Life Cycle - Plants (3A)
Post Lab 

  • Comparing how plants reproduce.
  • Contrasting the growth rate of different plants.


  • leaf
  • stem
  • potting soil
  • glasses with water
    containers for rooting plants
  • plant cuttings
  • plastic wrap


Students grow a plant from cuttings.

Sugarcane fields with palm trees in the background.


Many plants can reproduce either sexually (seeds) or vegetatively (asexual), utilizing other plant parts. Whole plants can be grown from stems, leaves or roots, if the right plant is chosen.
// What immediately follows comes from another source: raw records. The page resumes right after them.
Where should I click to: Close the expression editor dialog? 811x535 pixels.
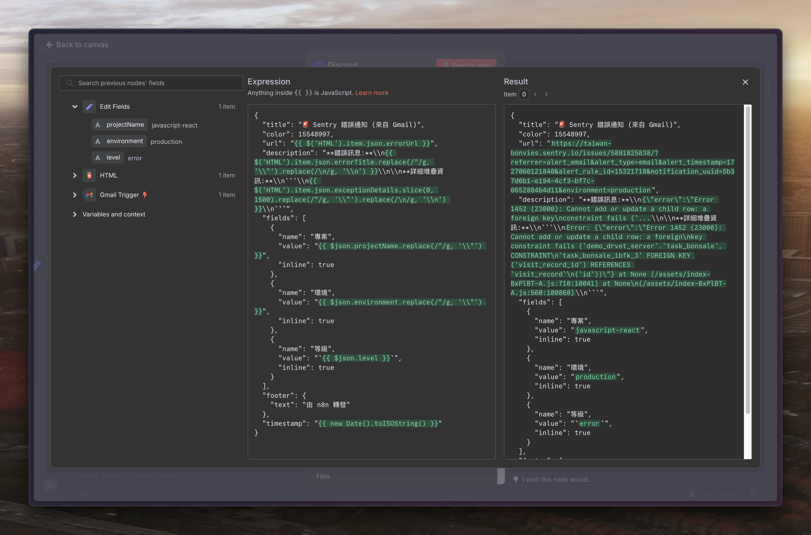[x=745, y=82]
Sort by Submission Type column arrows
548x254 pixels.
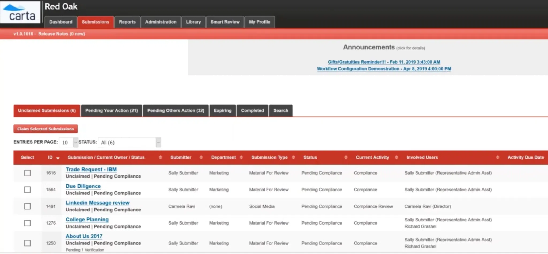tap(294, 157)
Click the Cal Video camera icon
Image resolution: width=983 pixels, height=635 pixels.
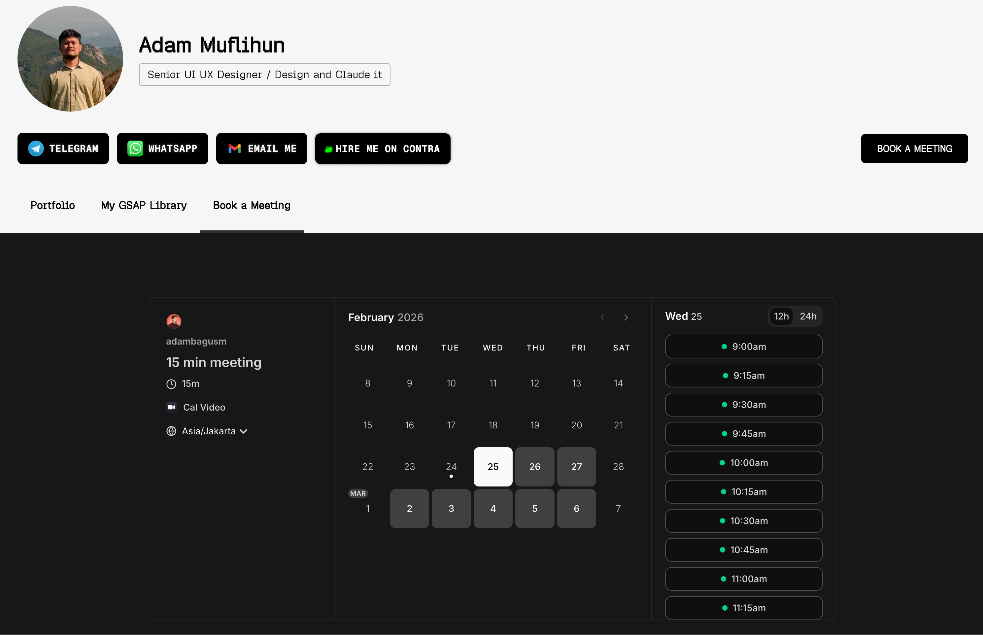[x=172, y=407]
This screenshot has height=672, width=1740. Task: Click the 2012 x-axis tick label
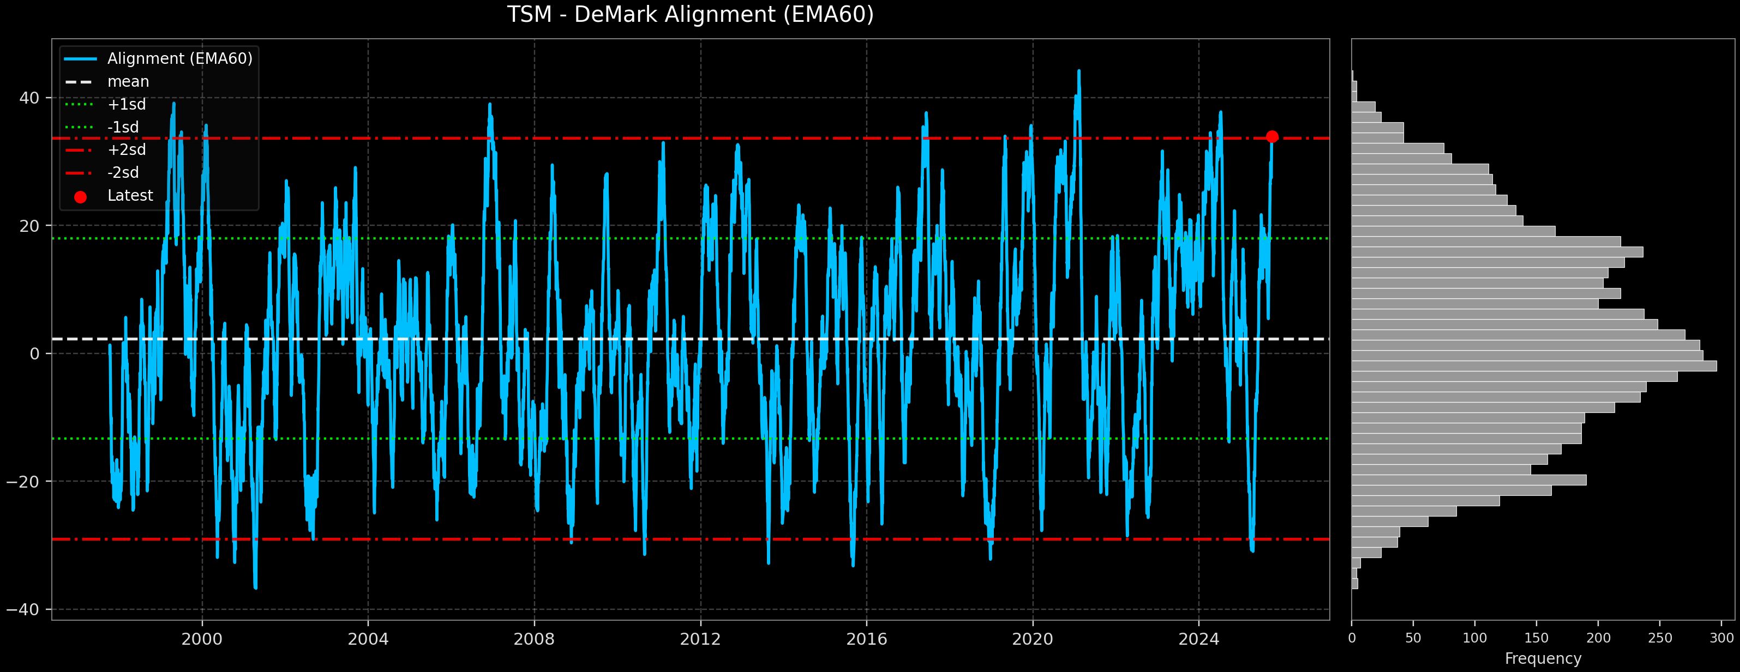(x=700, y=639)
The following are some suggestions that can be used to illustrate vegetative reproduction.

Stems: Ivy, potato tubers, bamboo and iris rhizome, bulbs of various kinds (bulbs are actually modified shoots), crocus or gladiolus, corn, Philodendron, Monstera (split-leaf philodendron), strawberry and spider plant offsets. (Many others will grow, even hardwoods, but they take a lot of time and effort.)

Roots: Japanese anemone, Oriental poppy, trumpet creeper, blackberry, raspberry, lily of the Nile, and any other plant that produces sprouts from roots. (The roots you plant will show no visible growth buds, the buds develop after the root cutting is planted.)

Leaves: Begonias, African violets, various succulents, sansevieria, piggy back plant (if leaf has plantlet), and Bryophyllum.


  1. Instruct the students to bring a variety of plant parts from home to demonstrate vegetative reproduction. Have a few plants on hand yourself for kids who do not contribute and so that you have a few that you know will work (see list above). Plant the parts in soil or water and keep them moist, but not soggy as to avoid rotting the plant part. Remember that not all parts of a plant can sprout. So try and instruct students to bring in stems that look like they may be sprouting "air" roots (i.e. ivy).
  2. Sprouting can take anywhere from a few days (some kinds of leaves or stems in water) to a few weeks (some tubers and rhizomes). It is best to keep the plants out of direct sunlight. Instruct the children to guess which will be first and keep a record of all the plants, since all the plants may not sprout. In most cases, with the exception of stems, do not make the cuttings "sit" in stagnant water, aeration will help promote growth.
  3. Use plastic wrap to cover the roots, to keep plants and soil from drying out.